Dirigente di una tv d’altri tempi. Da lui ho ricevuto il più bel complimento della mia vita: “La sua musica è la colonna sonora della mia vita”. Può bastare.
Enzo Tortora.
Mi sentì e mi volle a Portobello. Che dire, gli devo molto. Ma non eravamo amici prima di quell’incontro, gli piacevo e basta. Professionista serio.
Pupi Avati.
Mi portò a Roma per collaborare alla sceneggiatura di Bix. Non me ne sono più andato. È colpa sua.
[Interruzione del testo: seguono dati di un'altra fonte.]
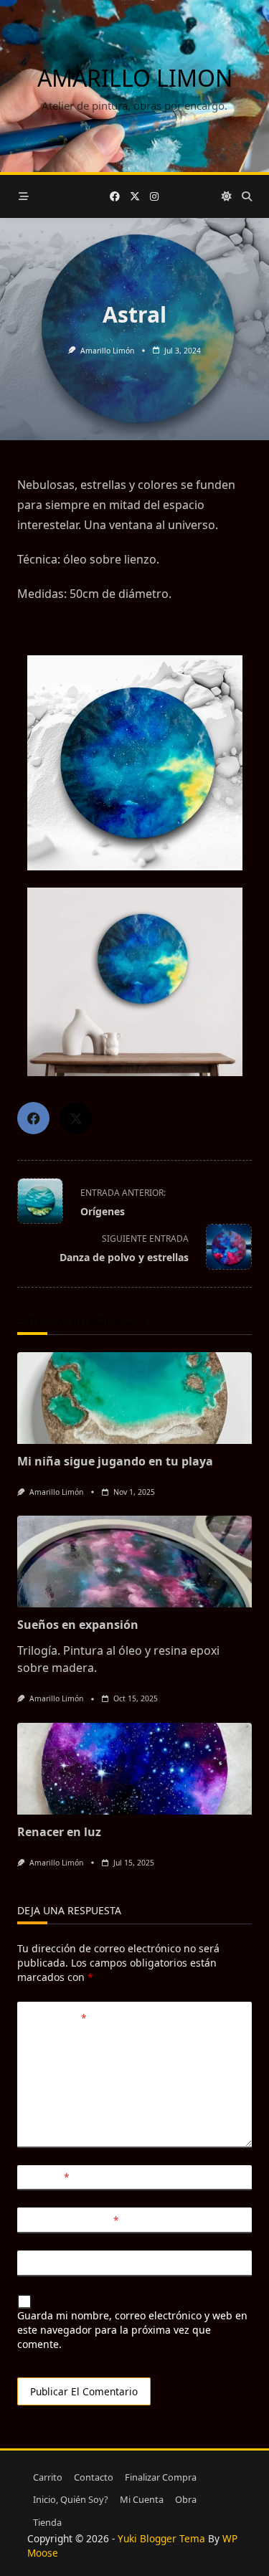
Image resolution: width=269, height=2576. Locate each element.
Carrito (47, 2477)
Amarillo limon (134, 77)
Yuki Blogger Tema (161, 2538)
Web (36, 2263)
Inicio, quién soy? (70, 2499)
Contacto (93, 2477)
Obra (186, 2499)
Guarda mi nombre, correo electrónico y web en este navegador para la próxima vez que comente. (132, 2330)
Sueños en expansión (77, 1624)
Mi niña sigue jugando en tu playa (115, 1461)
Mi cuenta (142, 2499)
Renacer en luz (59, 1832)
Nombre (47, 2177)
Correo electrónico (72, 2220)
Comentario (56, 2018)
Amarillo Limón (107, 351)
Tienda (47, 2522)
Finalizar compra (161, 2477)
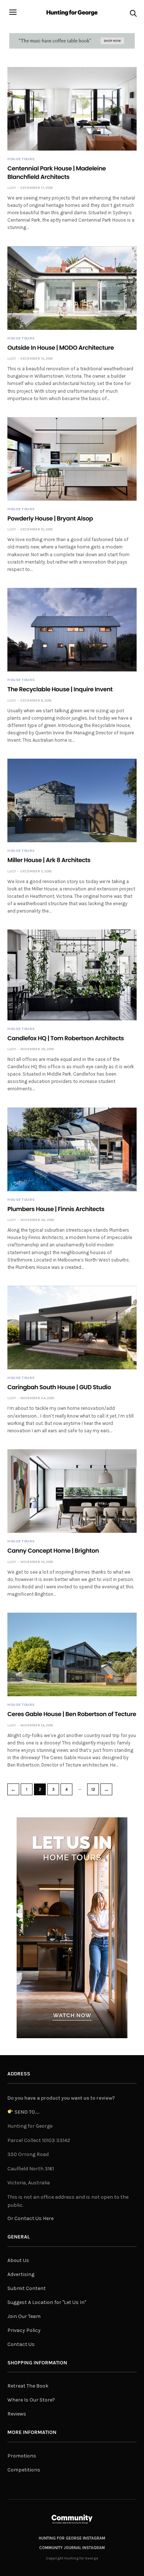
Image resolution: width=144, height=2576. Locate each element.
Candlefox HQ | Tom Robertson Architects (65, 1038)
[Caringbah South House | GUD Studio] (72, 1327)
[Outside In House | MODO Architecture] (72, 288)
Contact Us (21, 2344)
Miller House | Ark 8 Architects (48, 860)
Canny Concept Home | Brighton (53, 1550)
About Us (18, 2260)
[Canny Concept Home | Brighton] (72, 1491)
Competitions (23, 2470)
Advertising (20, 2274)
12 (93, 1789)
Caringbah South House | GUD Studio (59, 1387)
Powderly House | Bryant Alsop (50, 518)
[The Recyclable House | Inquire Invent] (72, 629)
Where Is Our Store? (31, 2400)
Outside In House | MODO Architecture (60, 347)
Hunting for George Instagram (72, 2538)
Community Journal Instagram (72, 2547)
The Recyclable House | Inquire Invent (60, 689)
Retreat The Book (27, 2386)
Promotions (21, 2456)
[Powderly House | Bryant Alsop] (72, 459)
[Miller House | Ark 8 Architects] (72, 800)
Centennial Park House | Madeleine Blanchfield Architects (56, 172)
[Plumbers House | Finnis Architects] (72, 1149)
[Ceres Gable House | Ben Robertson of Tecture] (72, 1654)
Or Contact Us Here (30, 2218)
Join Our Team (24, 2316)
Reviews (16, 2414)
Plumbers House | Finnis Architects (55, 1209)
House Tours (21, 159)
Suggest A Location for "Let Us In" (46, 2302)
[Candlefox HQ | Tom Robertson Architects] (72, 974)
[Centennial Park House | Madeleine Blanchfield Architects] (72, 109)
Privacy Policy (24, 2330)
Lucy (11, 188)
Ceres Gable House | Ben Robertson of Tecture (71, 1714)
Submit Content (26, 2288)
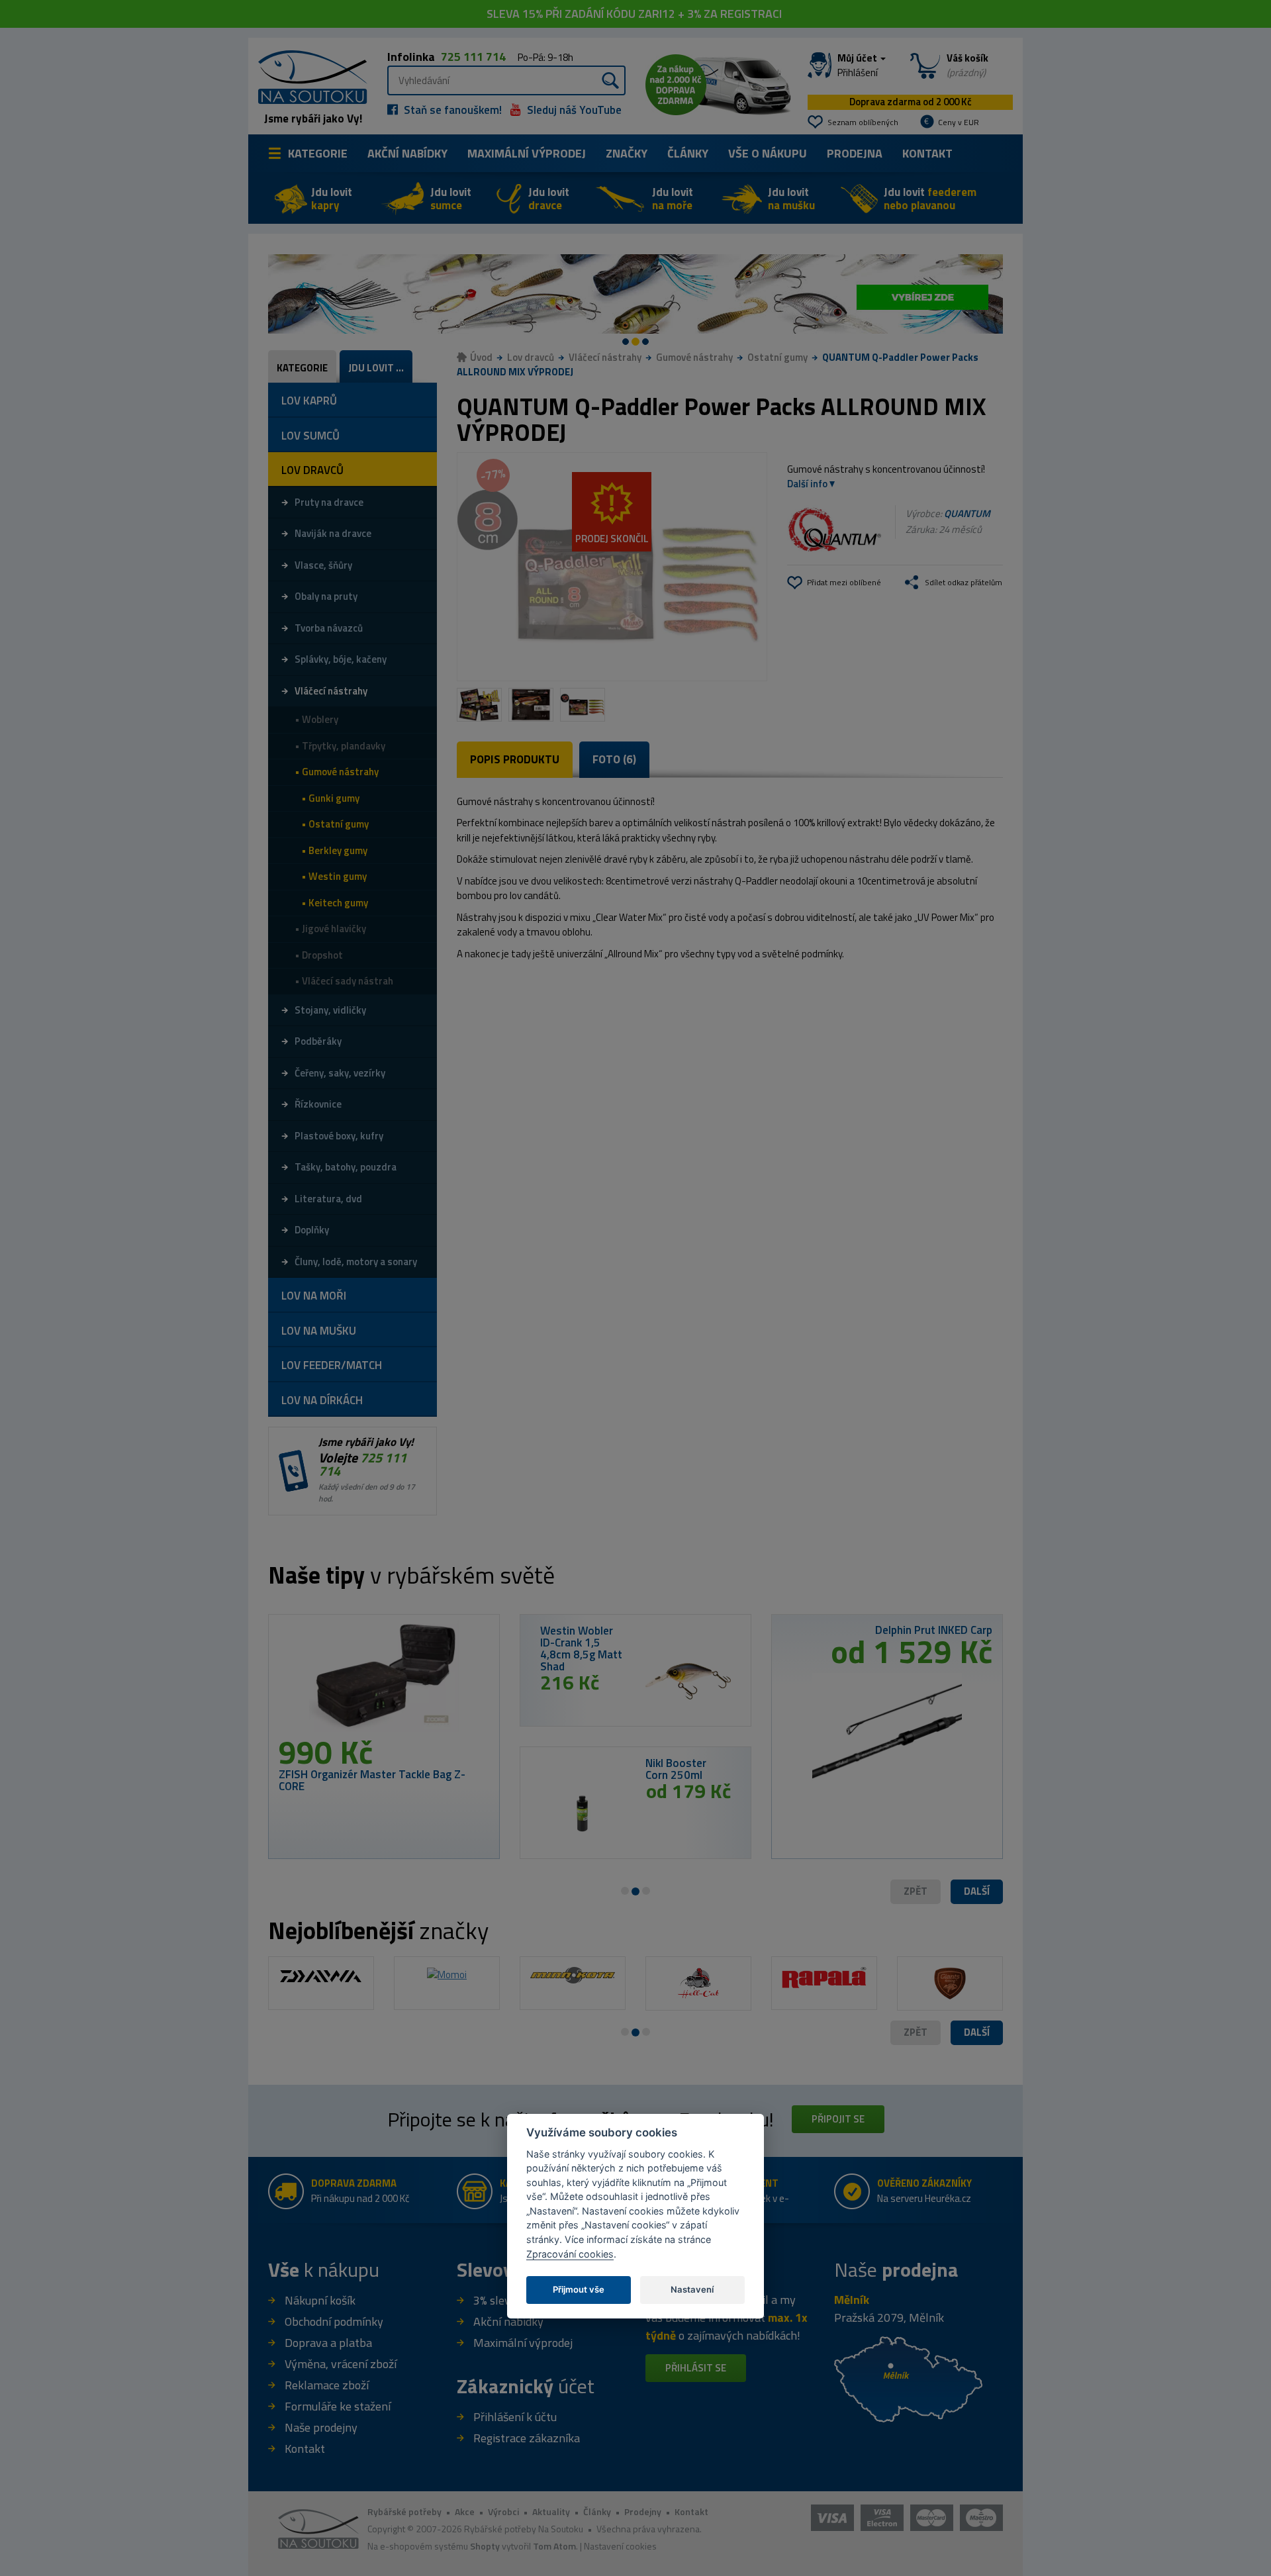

Amavo Milano, la amo ancora, anche se non è più la mia città, ma come la Maga Circe attrasse Ulisse Roma lo ha fatto con me..
Perché oggi non ci sono Gufi in giro?
È pieno, chiedete a Renzi. Scherzo, ovviamente. È la tv che ha distrutto il cabaret. Poi il mondo è diventato suscettibile, sessismo, omofobia, dissacrazioni. Non è più possibile niente. Noi finimmo a processo per blasfemia, ma era un episodio isolato. E ci assolsero. Oggi ci salterebbero tutti addosso. Giocavamo, facevamo ironia. E non c’è più spazio per l’ironia. Io mi arrangio col violino di Joe Venuti e la mia raccolta kjazz, coi film in bianco e nero, qualche bella donna. Ma la tv non l’accendo.